Planning and Reporting

Financial Statements

2011-2012 (Future-oriented)

Status of Women Canada
Statement of Management Responsibility

Responsibility for the compilation, content, and presentation of the accompanying future-oriented financial statements for the years ended March 31, 2011 and 2012 rests with departmental management.

Management is responsible for the information contained in these future-oriented financial statements and for the process of developing assumptions. Assumptions and estimates are based upon information available and known to management as at November 30th 2010 and reflect current business and economic conditions, and assume a continuation of current governmental priorities and consistency in departmental mandate and strategic objectives.
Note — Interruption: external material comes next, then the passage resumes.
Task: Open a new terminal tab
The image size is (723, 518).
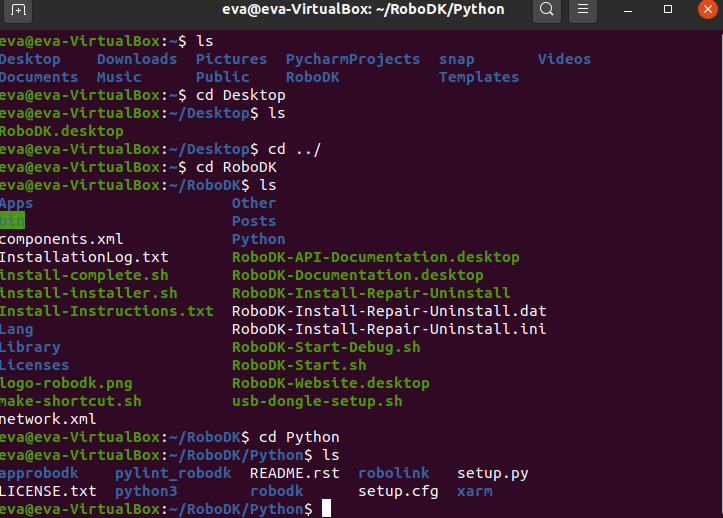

Much of the future-oriented financial information is based on these assumptions, best estimates, and judgment and gives due consideration to materiality. At the time of preparation of these statements, management believes the estimates and assumptions to be reasonable. However, as with all such assumptions, there is a measure of uncertainty surrounding them. This uncertainty increases as the forecast horizon extends.

The actual results achieved for the fiscal years covered in the accompanying future-oriented financial information will vary from the information presented and the variations may be material.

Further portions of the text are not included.